- [WHAT TO PRODUCE]
Print every entry below exactly, leaving out the pictures.

(Beginning of DATA SHOWN)

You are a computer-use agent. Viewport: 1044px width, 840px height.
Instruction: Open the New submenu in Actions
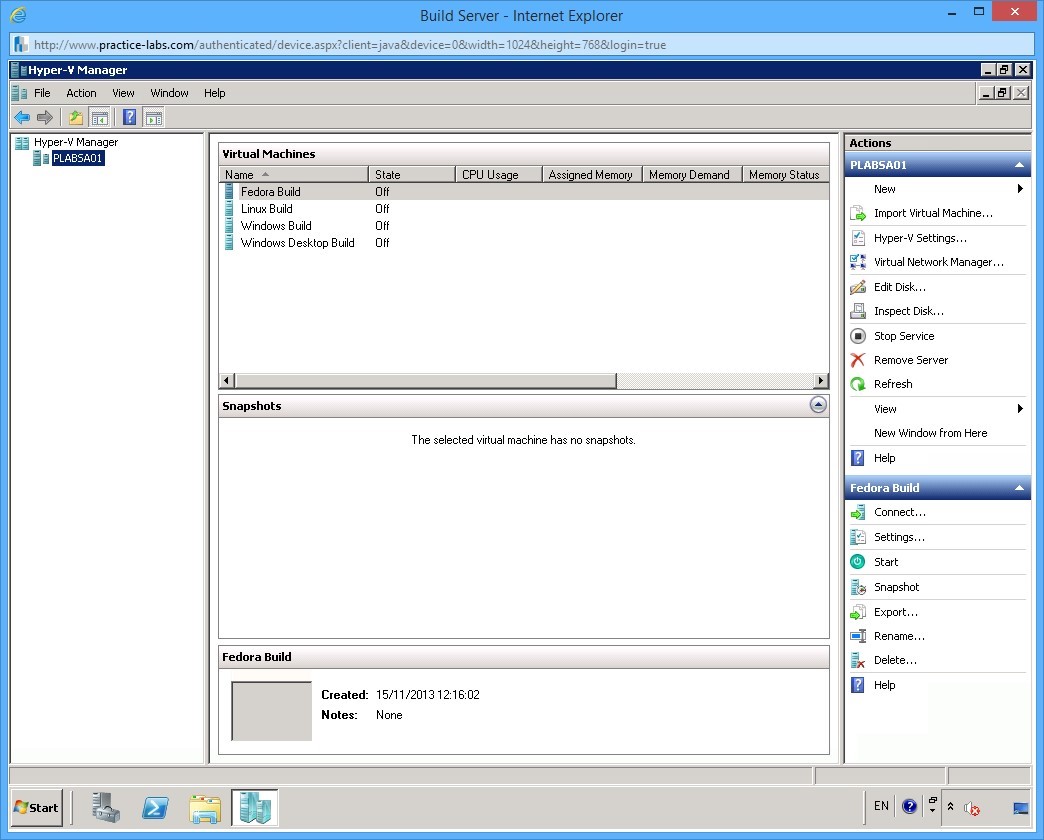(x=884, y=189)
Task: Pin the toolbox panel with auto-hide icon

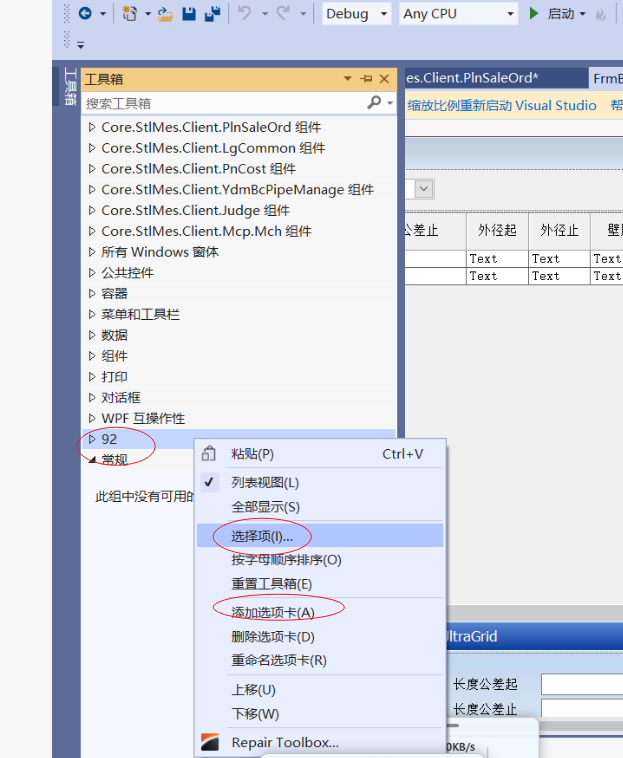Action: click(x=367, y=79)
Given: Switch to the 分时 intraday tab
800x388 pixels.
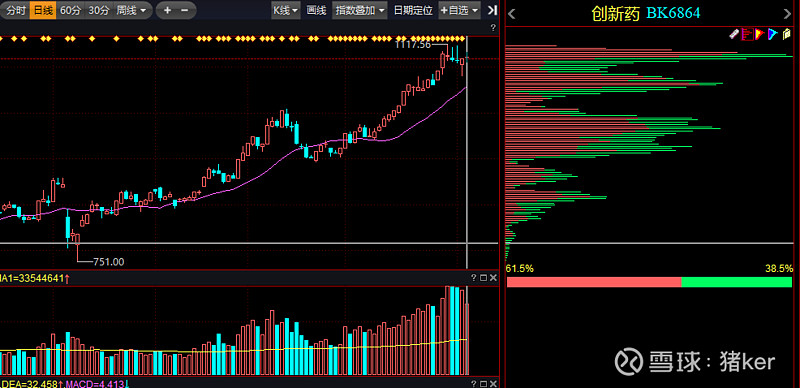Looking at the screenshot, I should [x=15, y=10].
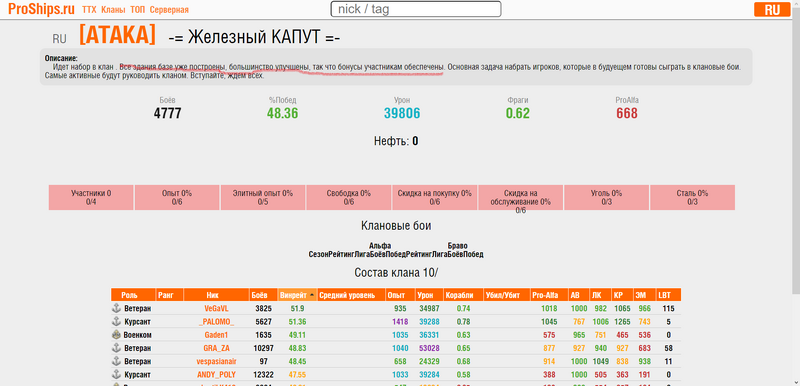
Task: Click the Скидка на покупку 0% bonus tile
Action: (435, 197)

(End of DATA SHOWN)

- [RESPONSE AREA]
You are a computer-use agent. Viewport: 1044px width, 840px height.
Instruction: Open the New submenu in Actions
(x=884, y=189)
Task: Pin the toolbox panel with auto-hide icon

Action: click(x=367, y=79)
Given: Switch to the 分时 intraday tab
800x388 pixels.
Looking at the screenshot, I should [x=15, y=10].
Task: Click the Скидка на покупку 0% bonus tile
Action: (435, 197)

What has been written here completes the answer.